Not far from the rolling green hills peppered with sheep that serve as an iconic trademark of Ireland, are cities rebuilding from the devastation of years of cross-community warfare.
A nation terrorized by events like the 1916 Easter Rising and Bloody Sunday still actively works on finding reconciliation and peace in order to rebuild trust among its people. A peace wall stands tall in Belfast as a reminder of a more violent time when a physical barrier wasn’t only preferred, it was necessary. Murals throughout town depict men with machine guns, honoring those who lost their lives by defending their side of the conflict. Some of those murals are now being painted over, in efforts to tell a different tale – one of culture and pride, instead of sorrow and pain.
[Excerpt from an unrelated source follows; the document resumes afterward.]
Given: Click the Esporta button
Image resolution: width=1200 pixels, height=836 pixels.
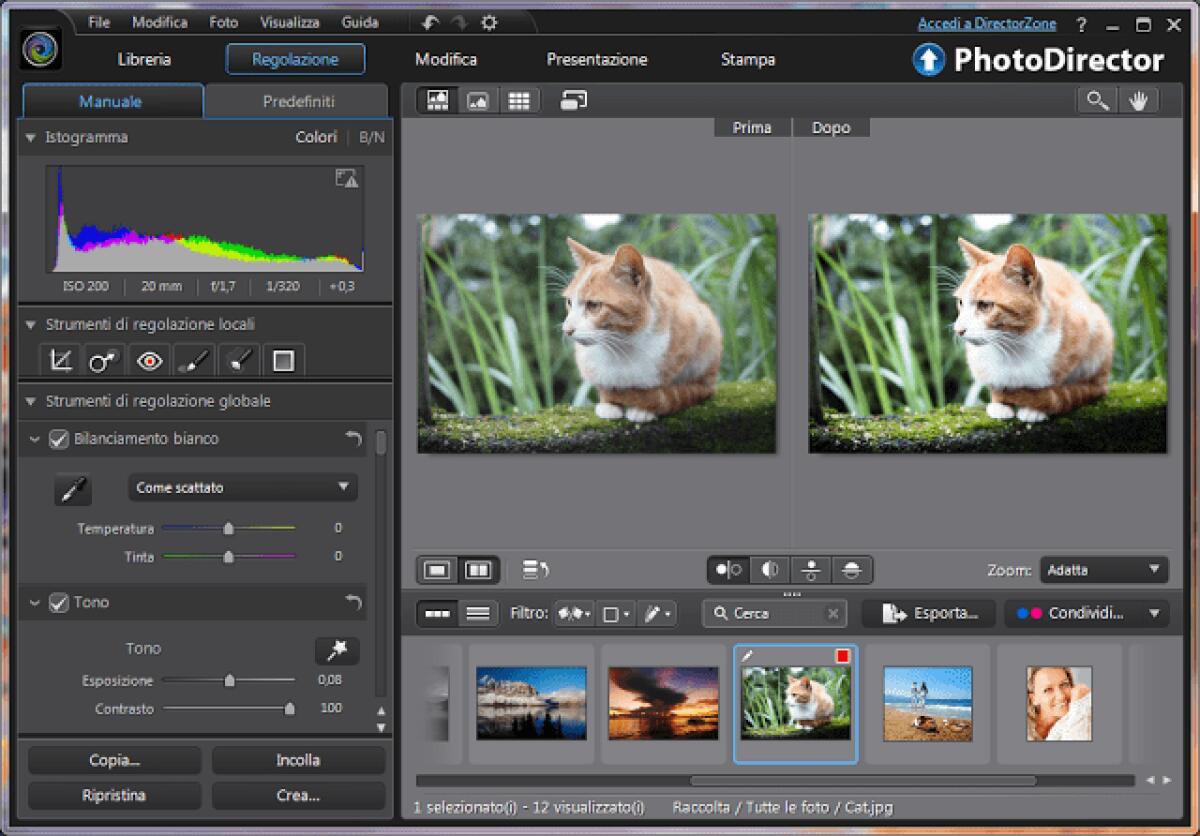Looking at the screenshot, I should click(928, 613).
Since 2008, Saint Ignatius and Walsh Jesuit high schools have partnered to deliver a unique service-learning program in Belfast, Northern Ireland. Since then, other Catholic schools have participated as well. In 2011, Saint Ignatius Theology teacher Jim Brennan ’85 and Dan Bizga ’95, Theology teacher from Walsh Jesuit, paired up to deliver a unique service-learning program in Belfast, Northern Ireland. The program includes a semester-long online course in Catholic Social Teaching, history, literature and politics as they relate to the Irish Peace Process, culminating with the trip to Belfast. With a rigorous schedule, students hear from key figures in Irish politics including former paramilitary members and even have an opportunity to meet and question current world leaders. Plans are underway to include a visit to Scotland in the summer 2018 trip.
“Peace without justice will always be fragile,” says Professor John Brewer of the George Mitchell Institute at Queen’s University Belfast.
The students in this program experience first-hand the reality of this statement as they dig deeper into the complex history of the Irish conflict.